If all this is starting to sound like a zombie version of every novel Cormac McCarthy has ever written, that is exactly my point. McCarthy insists that fiction must be about matters of life and death because those are the only things that matter. He also stares unflinchingly at raw human nature in the face of death. An episode from the second season, "Pretty Much Dead Already," highlights the show's interest in these issues (and here I give another spoiler alert). The group of survivors discovers that Herschel has been keeping walkers in his barn because when he looks at them, he sees them for the people they once were—including his wife and stepson—not the corpses they have become. Herschel, because he has been relatively safe on his farm, has been isolated from the worst of the world "out there" and so can afford to hope for a "cure." This is a perspective on the walkers that the show itself has not permitted to this point, and it is stunning to recognize how quickly we had accepted a video game dichotomy of good and evil, how quickly we had assumed that the only thing to do in this situation is lock and load.

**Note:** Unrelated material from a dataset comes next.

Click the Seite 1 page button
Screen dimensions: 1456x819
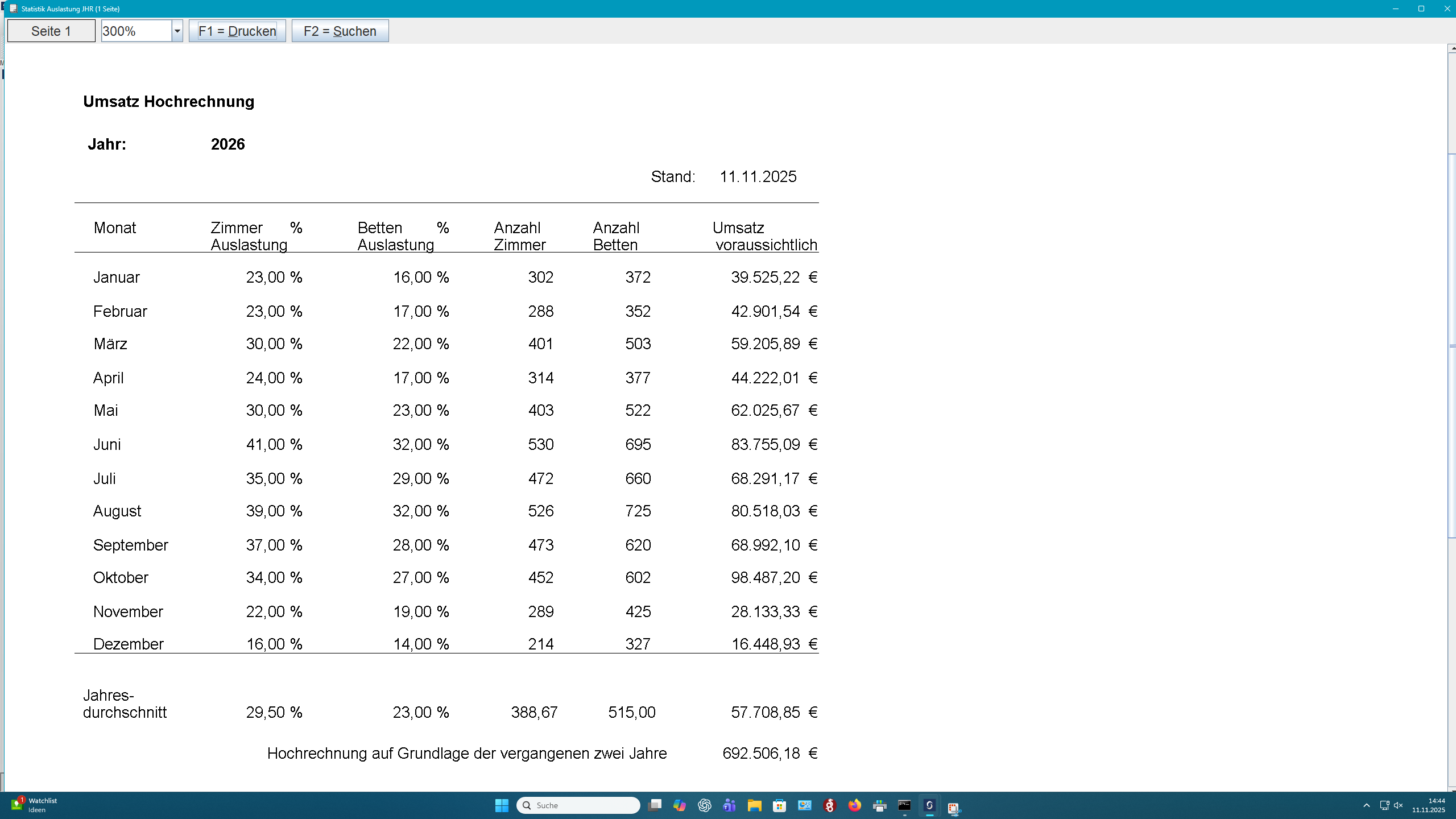coord(51,31)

As the episode progresses, viewers are reminded again that the challenge of a world dominated by walkers is merely an exaggerated version of our own. In the face of the unfolding horrors of real life and inevitable death, who will we become? A Darwinian animal or a civilized human being?

Survivor fiction is something of a reversal of the usual story of growth in a protagonist because the key is to learn how not to be changed. Rick succeeds in that he strives to remain the best version of himself in apocalypse (though compromised in many ways); Shane, however, slides almost completely into mad despair and selfishness. Shane sacrifices someone else to keep himself alive, later saying that it doesn't much matter if he shoots anyone, because "when you think about it in the cold light of day, you're pretty much dead already." But, of course, it does matter if you shoot someone or not. Characters are forced to choose, all the time, whether to become Rick or Shane. The importance of this choice is why the show often zeroes in on the seven-year-old Carl. He is the one whose humanity hangs in the balance. Every time he is forced to "put down" a zombie to keep himself or others alive, he slips away from the child who had looked with wonder upon the deer, toward becoming a man who would say, as he does to his mother, "we are all food for something else." In this way, the show does McCarthy's The Road even one better, for in that story, the boy's hope and faith in some kind of goodness seem never to be in question. With Carl, both his life and his humanity are in grave danger.

Finally, The Walking Dead is successful because it effectively employs an ancient artistic strategy used by writers ranging from Francois Rabelais to Flannery O'Connor to Cormac McCarthy: the grotesque. The grotesque works by the shocking and revelatory conjunction of things that we do not normally put together: a gargoyle peering down from a cathedral; a child who looks prematurely ancient; a man with a string of human ears around his neck; God distorting himself into the form of a man. It exaggerates the incongruence in order to get us to pay attention to something significant, something that we would rather not notice. It works like a proverbial train wreck, or like a Jerry Springer episode featuring a 600-pound man: you don't really want to see it, but you somehow can't stop looking at it, either. The Walking Dead is that kind of show. It unrelentingly sticks death in your face. This is why I can't help but imagine that Flannery O'Connor would have appreciated it, for reasons beyond the rural Georgia setting and some great backwoods characters. O'Connor was brave enough to write a story in which an entire family is brutally murdered, including a grandmother, and to have the murderer declare that "she would of been a good woman … if it had just been somebody there to shoot her every minute of her life." O'Connor knew that it is far better to look death in the face, pump your fist at God and ask him the hard questions, than it is to wander through life in a satiated haze. We need the walking dead because we have met the walking dead, and they are us.

Christina Bieber Lake is associate professor of English at Wheaton College.